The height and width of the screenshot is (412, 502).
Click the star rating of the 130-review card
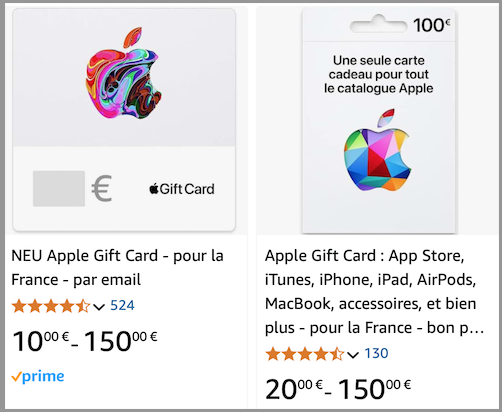(304, 354)
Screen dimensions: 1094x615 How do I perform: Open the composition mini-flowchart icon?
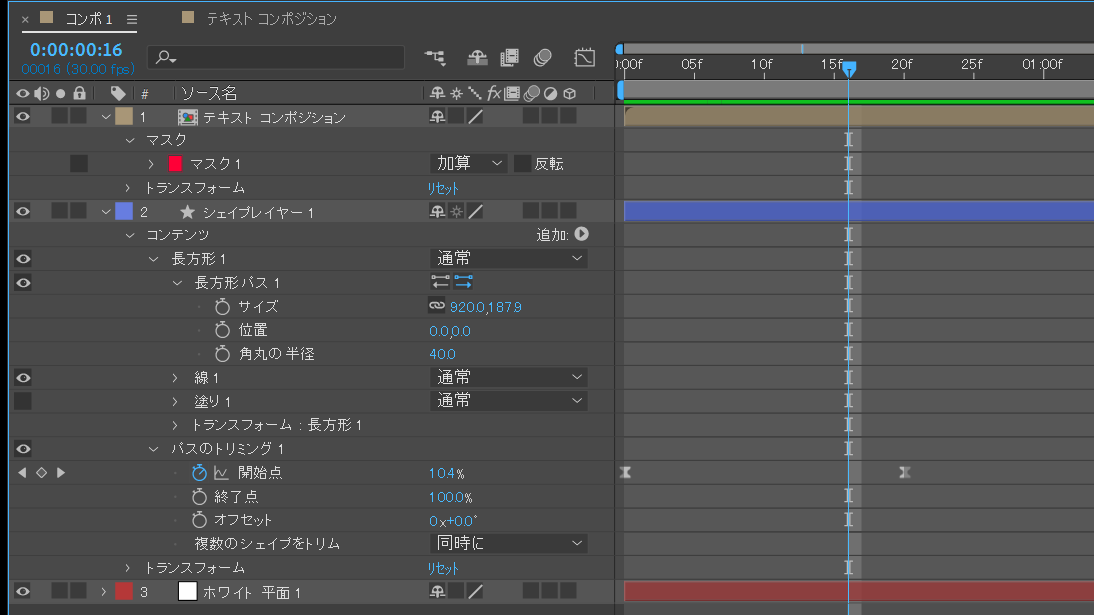pyautogui.click(x=435, y=57)
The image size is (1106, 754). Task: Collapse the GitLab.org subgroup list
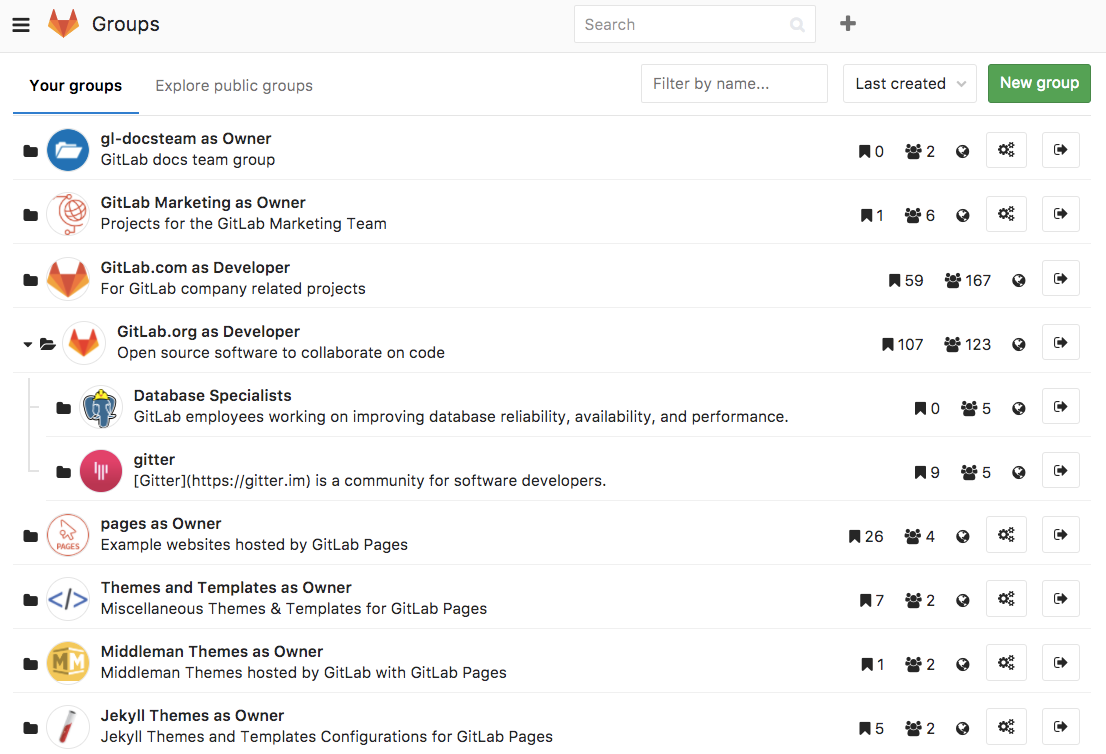[x=27, y=342]
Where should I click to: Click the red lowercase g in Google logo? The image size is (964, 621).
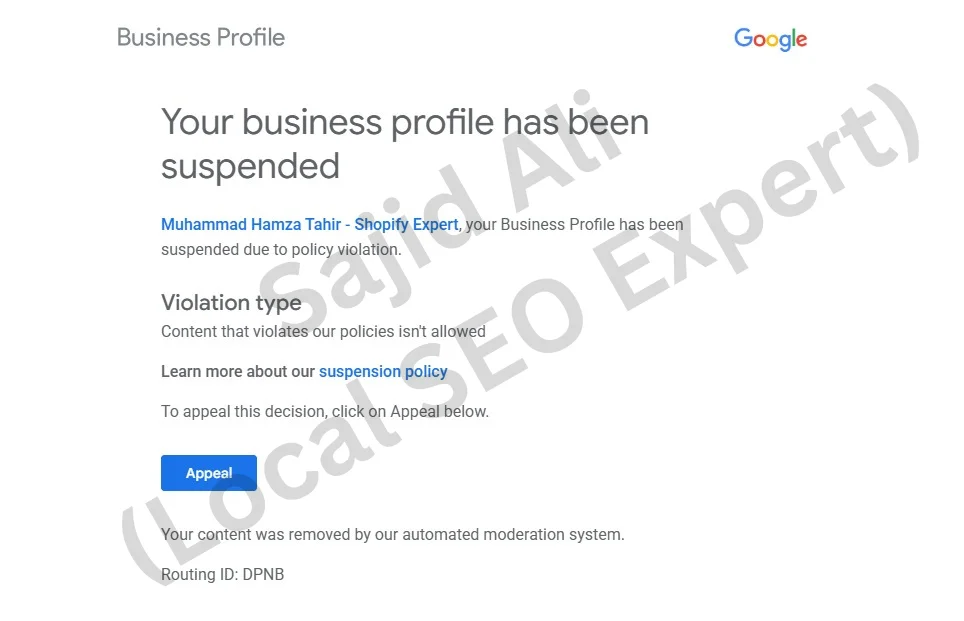tap(785, 41)
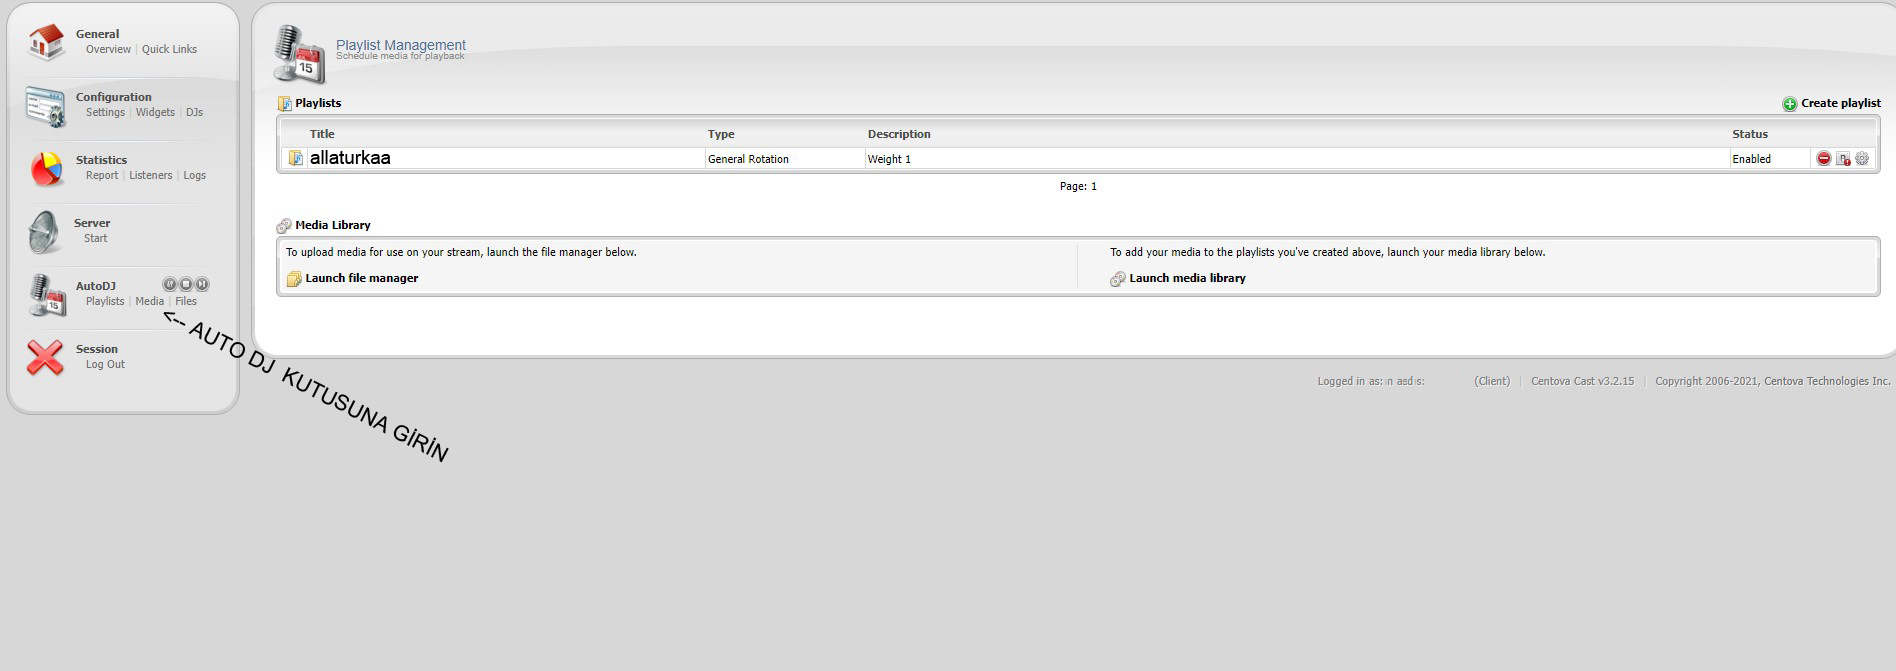1896x671 pixels.
Task: Launch the file manager
Action: click(x=361, y=278)
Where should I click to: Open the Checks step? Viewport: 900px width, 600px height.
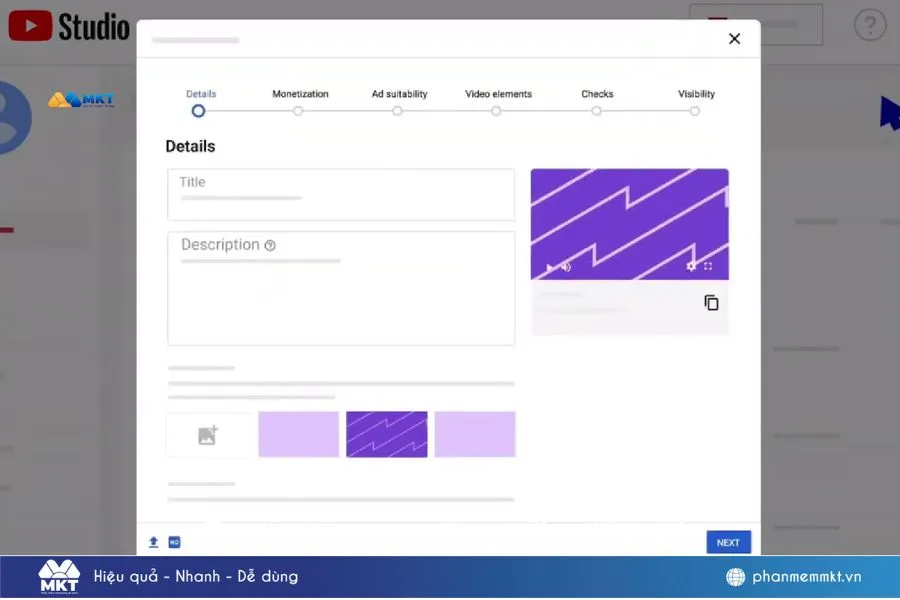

■ ■ ■

• EXERCISE GOAL:
Only lines that contain the string "height" count; pick each one out of the records and copy it.

• EXERCISE RESULT:
The height and width of the screenshot is (412, 502).
Where should I click to: Open the Checks step? Viewport: 900px width, 600px height.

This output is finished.